_TEXTO_
Sozinho, o aposentado Hélio da Silva plantou 25 mil árvores e recuperou área degradada em São Paulo
“Quem disse que uma andorinha só não faz verão?” O comentário de um popular na internet sobre o Parque Linear Tiquatira resume bem a história por trás do verde de uma das principais áreas de lazer e recreação da Zona Leste de São Paulo. Às margens do córrego que dá nome ao bosque, as mais de 25 mil árvores presentes surgiram, em sua maior parte, da perseverança de um único cidadão
Hélio da Silva, 67 anos, administrador de empresas aposentado, mais conhecido pela merecida alcunha de “Plantador de Árvores”, plantou a primeira muda no local em 23 de novembro de 2013. Quatro anos e 5 mil árvores depois, a recuperação de uma área antes degradada motivou a Prefeitura de São Paulo a transformar o bosque no primeiro parque linear (no decurso de um rio) da capital paulista.
“Antes, havia lá umas 15 árvores de replantio apenas”, recorda Silva. “Era uma área degradada, suja, cheia de entulhos, altamente frequentada por traficantes e usuários de drogas”, diz o empresário, natural de Promissão (SP) e desde os 8 anos morador de São Paulo.
A instituição do parque levou Silva a acelerar ainda mais o ritmo. Quanto mais gente e pássaros eram atraídos para a ilha verde em meio ao concreto, mais buracos Silva cavava para novas mudas. “As árvores são generosas, oferecem ar puro, ajudam a preservar as nascentes, dão frutos, atraem pássaros, embelezam com flores e contribuem para reduzir a temperatura em seu entorno e retêm 40% das chuvas torrenciais, evitando erosões”, diz, justificando seu fascínio pelas plantas.

_DADOS FORNECIDOS_
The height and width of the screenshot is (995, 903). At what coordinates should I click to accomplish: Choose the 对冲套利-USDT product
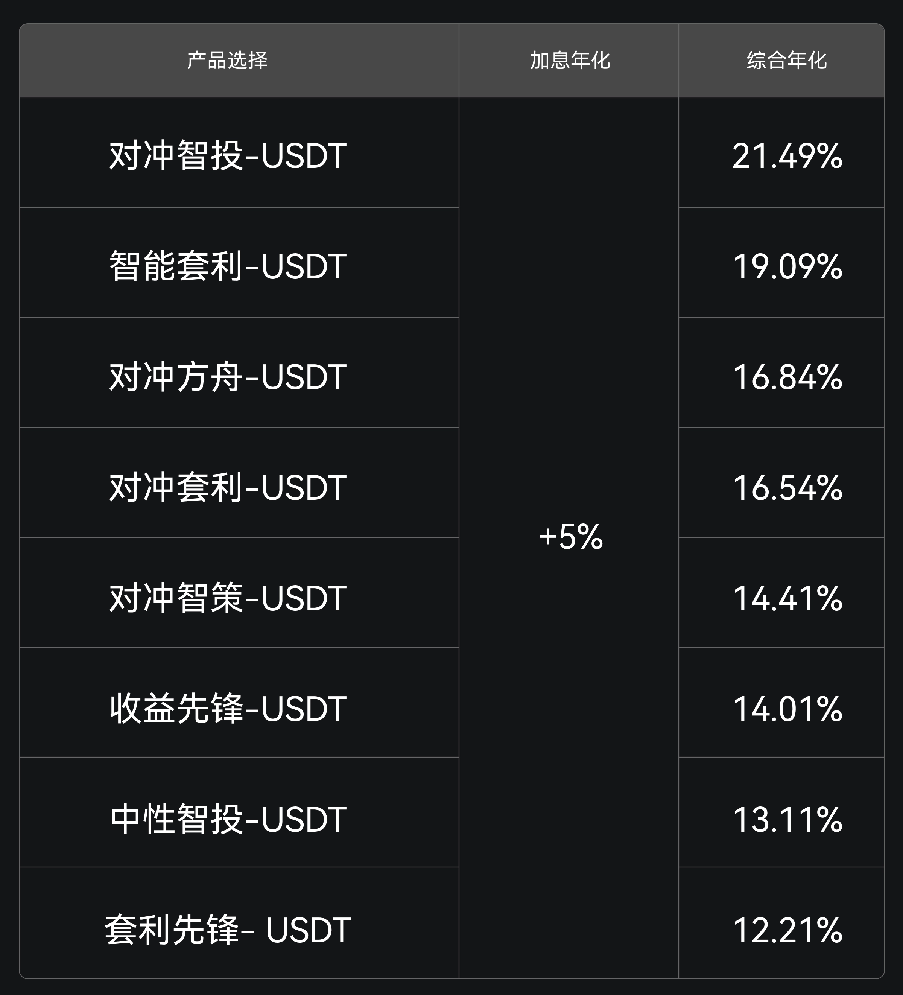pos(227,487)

==

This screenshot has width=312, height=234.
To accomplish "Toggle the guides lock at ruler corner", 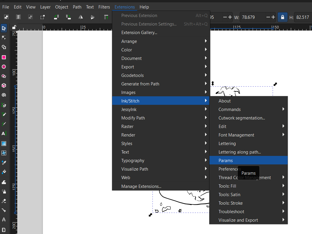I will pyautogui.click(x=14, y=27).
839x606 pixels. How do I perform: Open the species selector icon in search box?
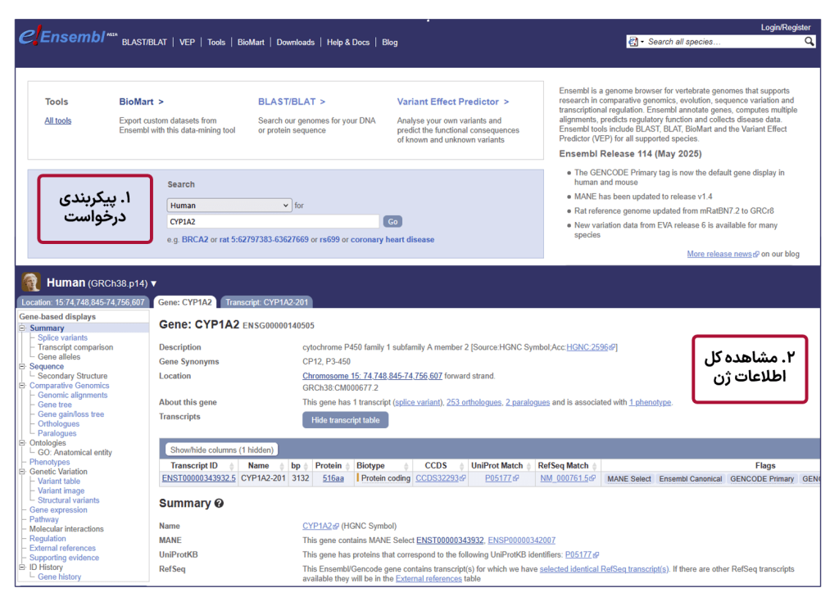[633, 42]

_EXERCÍCIOS_
**1.** Responda, com base no texto sobre o Parque Linear Tiquatira:
(a) Em que data Hélio da Silva plantou a primeira muda no local?
(b) Quantas árvores havia ali antes, segundo ele?
(c) Que porcentagem das chuvas torrenciais as árvores retêm, de acordo com Silva?
**2.** Devolva, sem nenhuma alteração, o trecho do texto sobre o Parque Linear Tiquatira que vai de "Sozinho, o aposentado" até "da capital paulista.".

_RESPOSTAS DOS EXERCÍCIOS_
**1.**
(a) Em 23 de novembro de 2013.
(b) Umas 15 árvores de replantio.
(c) 40%.

**2.**
Sozinho, o aposentado Hélio da Silva plantou 25 mil árvores e recuperou área degradada em São Paulo
“Quem disse que uma andorinha só não faz verão?” O comentário de um popular na internet sobre o Parque Linear Tiquatira resume bem a história por trás do verde de uma das principais áreas de lazer e recreação da Zona Leste de São Paulo. Às margens do córrego que dá nome ao bosque, as mais de 25 mil árvores presentes surgiram, em sua maior parte, da perseverança de um único cidadão
Hélio da Silva, 67 anos, administrador de empresas aposentado, mais conhecido pela merecida alcunha de “Plantador de Árvores”, plantou a primeira muda no local em 23 de novembro de 2013. Quatro anos e 5 mil árvores depois, a recuperação de uma área antes degradada motivou a Prefeitura de São Paulo a transformar o bosque no primeiro parque linear (no decurso de um rio) da capital paulista.